The Koch Bros. office of court intellectuals, The Cato Institute, is a good example of how theory and practice often travel in parallel, if strikingly similar, universes (characters in Murakami's great novel 1Q84 would have had no idea they'd stepped into the twilight zone had not its sky featured two moons).

From two-moon land, Cato veep David Boaz has issued a think piece demanding that American gays ("LGBT" is anachronistic, he says, not being of the tribes himself) hail capitalism, not socialism, as the progenitor of gay rights in the United States.

Boaz makes a good case:
All the advances in human rights that we’ve seen in American history—abolitionism, feminism, civil rights, gay rights—stem from our founding ideas of life, liberty, and the pursuit of happiness. The emphasis on the individual mind in the Enlightenment, the individualist nature of market capitalism, and the demand for individual rights that inspired the American Revolution naturally led people to think more carefully about the nature of the individual and gradually to recognize that the dignity of individual rights should be extended to all people.
Alas, Boaz stopped where he should have just gotten started.

While his article sounds a vaguely progressive note in Cato's overwhelmingly regressive policy universe, the Kochs spend hundreds of millions a year, after all, propping up anti-gay law factories like ALEC and viciously homophobic satellites like dimestore mogul Art Pope's Civitas Institute and the North Carolina General Assembly while filing the occasional amicus brief in gay rights cases to please Brother David, the 1980 Libertarian Party vice presidential nominee.

Why does the Republican Party- the self-described champions of capitalism- spend so much time trying to prevent, then undo, the increased equality of LGBT Americans brought forth by the principles that make capitalism a success?
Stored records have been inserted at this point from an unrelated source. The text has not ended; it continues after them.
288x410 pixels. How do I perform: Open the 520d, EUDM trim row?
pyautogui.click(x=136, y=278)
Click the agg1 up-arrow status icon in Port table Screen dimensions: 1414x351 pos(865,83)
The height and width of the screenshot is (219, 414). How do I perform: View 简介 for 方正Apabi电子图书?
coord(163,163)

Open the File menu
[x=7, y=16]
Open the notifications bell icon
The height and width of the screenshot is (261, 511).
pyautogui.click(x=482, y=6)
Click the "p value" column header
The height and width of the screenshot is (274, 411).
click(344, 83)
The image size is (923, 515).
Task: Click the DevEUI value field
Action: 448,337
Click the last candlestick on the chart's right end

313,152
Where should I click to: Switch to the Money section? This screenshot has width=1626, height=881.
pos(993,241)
And, for that matter, civil rights generally?

Why lionize in theory what you oppose in practice?

That's the real question.

The lack of an answer underscores the intellectual blinkers big donors, and the desire to seem relevant, keep on genuinely free inquiry.

There's simply a point where the conservative yearning to seem smart, and to have a coherent worldview, always falls prey to incoherence and animus. As Lionel Trilling put it in 1950, "The conservative impulse and the reactionary impulse do not, with some isolated and some ecclesiastical exceptions, express themselves in ideas but only in action or in irritable mental gestures which seek to resemble ideas."

It's just easier- and more fun- to claim to be a Christian who lionizes Ayn Rand, a moralizing scold who was an adulterous slut in her personal life, and whose mastery of world finance was such that when she died (on Medicare and Social Security), her entire estate was in a passbook account at the savings and loan across the street from her New York apartment.